# In attesa di un Suo cortese riscontro



## karunavera

Nelle lettere formali esistono delle espressioni codificate che non ammettono traduzioni letterali o comunque approssimative. Io ne sto traducendo una moooooooolto formale per la prima volta....potreste aiutarmi? 
1) In attesa di un Suo cortese riscontro;
2)sarebbe mio auspicio;
gracias....


----------



## saia

Espero recibir sus noticias lo antes posible.
Quedo a la espera de recibir sus noticias lo antes posible.

Espera a ver que dicen los nativos.


----------



## fiol73

Mi agradecimiento más                       sincero por su atención. En espera                       de sus noticias, le saluda atentamente.


----------



## irene.acler

fiol73 said:


> Mi agradecimiento más sincero por su atención. En espera de sus noticias, le(s) saludo atentamente.


 
Me parece que es así, verdad?


----------



## moyo

Mi agradecimiento más sincero por su atención. En espera de sus noticias, le(s) saludo atentamente.

hay varias opciones:

 Mi agradecimiento más sincero por su atención. En espera de noticias *suyas*, le saludo atentamente. no está mal, pero para mi gusto queda más educado, le saluda atentamente..........nombre y apellidos.

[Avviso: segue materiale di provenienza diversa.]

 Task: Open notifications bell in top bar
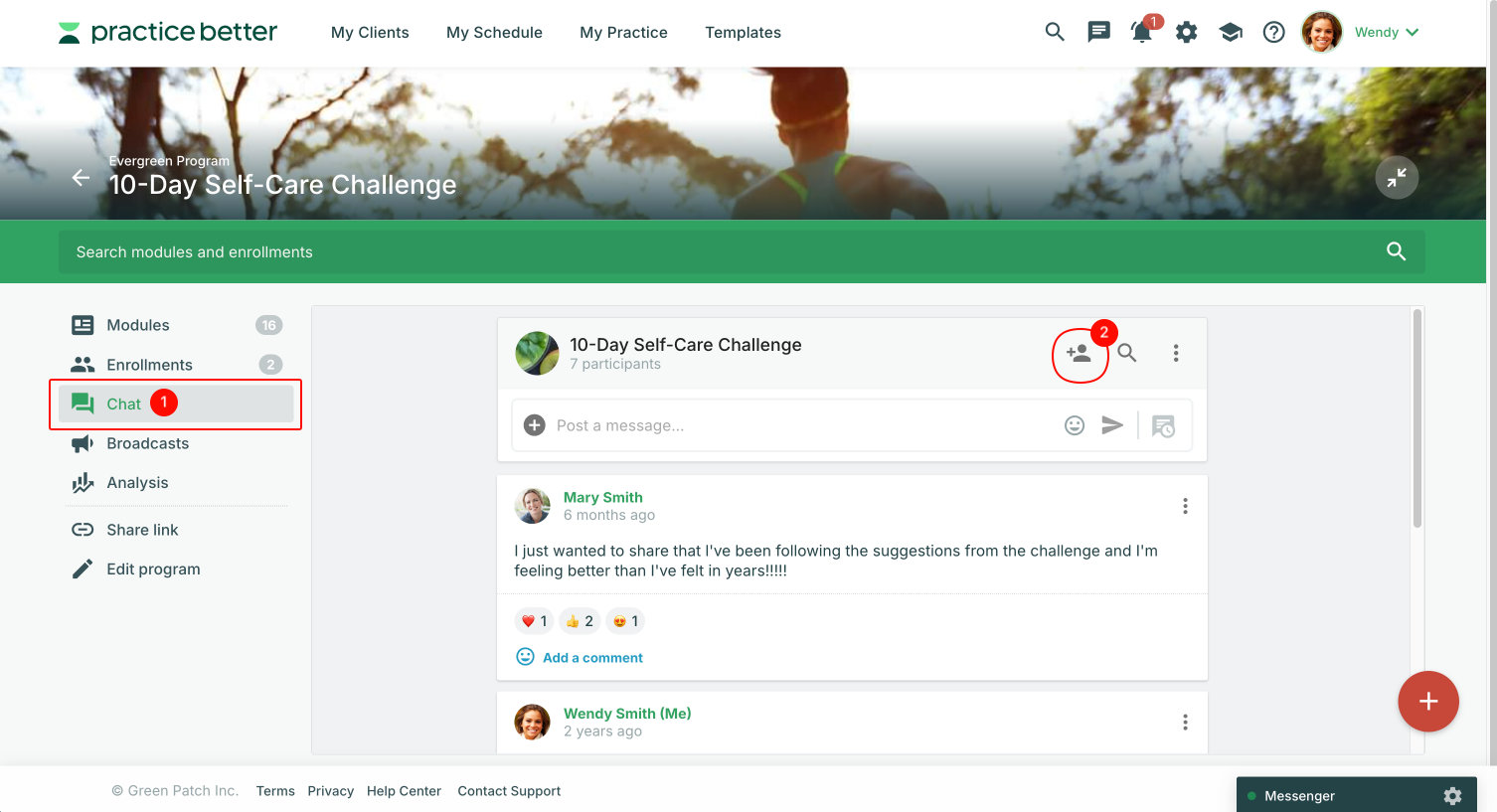click(x=1142, y=32)
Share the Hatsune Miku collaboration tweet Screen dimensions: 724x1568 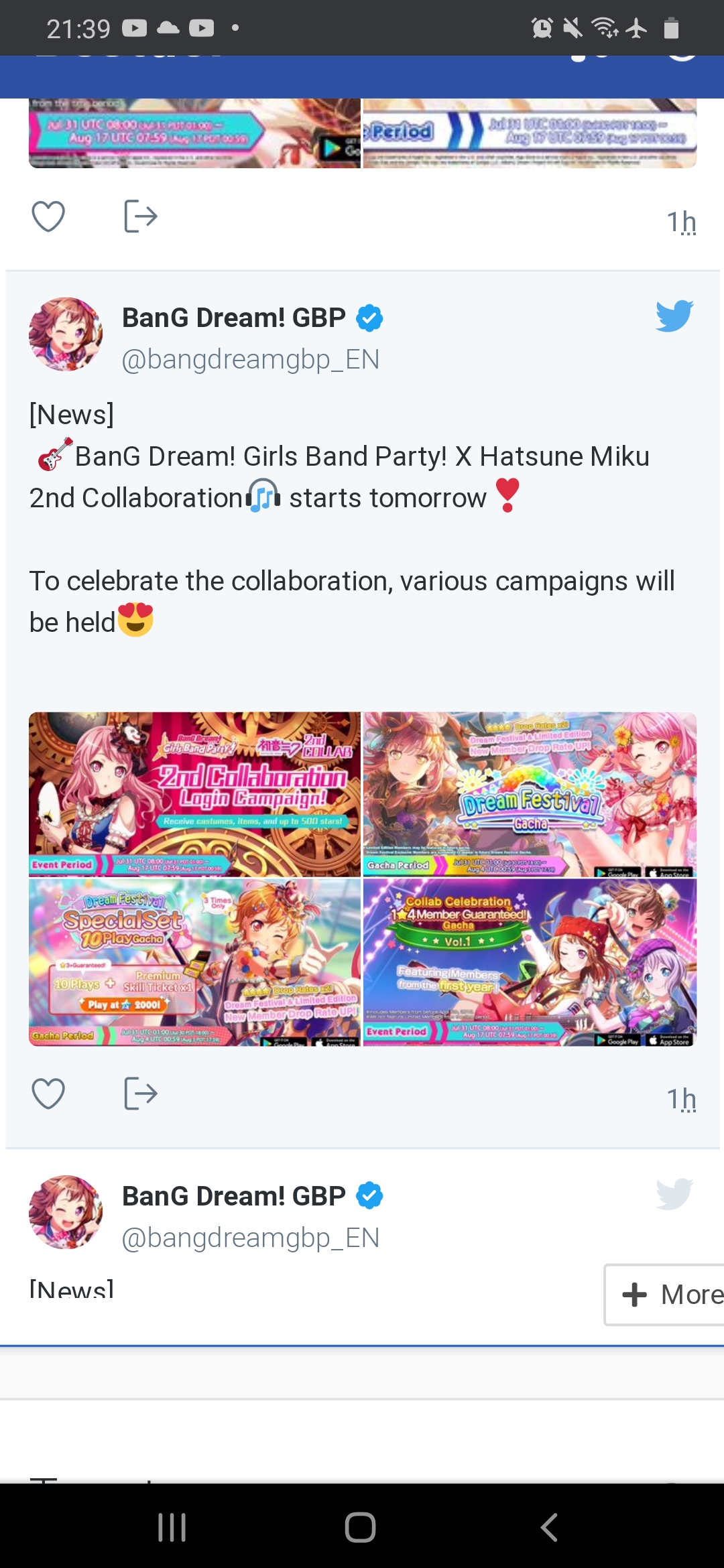(141, 1094)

 Mi agradecimiento más sincero por su atención. En espera de noticias *suyas*, les saluda atentamente..........nombre y apellidos si uno se dirige a más de una persona

que decis?


----------



## irene.acler

Bueno, pero no entiendo por qué "le saluda" si por ejemplo soy "yo" quien saluda, o sea, no tendría que ir en primera persona singular?


----------



## moyo

Non ti posso dare una spiegazione così grammaticale.....diciamo. Ma secondo quelle carte che ho letto più formali, io metterei "le saluda......" secondo me, si dici "le saludo....." è più informale, è come si daresti del tu.
per esempio:
Le saluda Pepita Perez. vuol dire che Pepita Perez saluta a LEi.
allora, si dici
La saludo Pepita Perez, io capisco che è la signora a chi saluti è Pepita Perez, non è Pepita perez chi saluta alla persona a chi sta scrivendo la carta.
non so se mi sono spiegata chiaramente.......


----------



## irene.acler

moyo said:


> Non ti posso dare una spiegazione così grammaticale.....diciamo. Ma secondo le lettere più formali che ho letto, io metterei "le saluda......" secondo me, se dici "le saludo....." è più informale, è come se dessi del tu.
> per esempio:
> Le saluda Pepita Perez. vuol dire che Pepita Perez saluta a LEi.
> allora, se dici
> La (perdona, la o le? ) saludo Pepita Perez, io capisco che è la signora a che saluti è Pepita Perez, non è Pepita perez che saluta la persona a chi sta scrivendo la lettera.
> non so se mi sono spiegata chiaramente.......


 
Mm, sí, más o menos entiendo.
Gracias


----------



## JOSE FERNANDEZ ORTIZ

_Irene_, se usa, le saluda atentemente, ... por cortesia.


----------



## karunavera

Muchas gracias a todos!


----------



## karunavera

Creo que "ciao, ci vediamo dopo" en español se pueda decir simplemente "hasta luego"; qué opinan los nativos?


----------



## irene.acler

karunavera said:


> Creo que "ciao, ci vediamo dopo" en español se pueda decir simplemente "hasta luego"; qué opinan los nativos?


 
Te has equivocado de thread!


----------



## karunavera

Siiiiiiiiiii


----------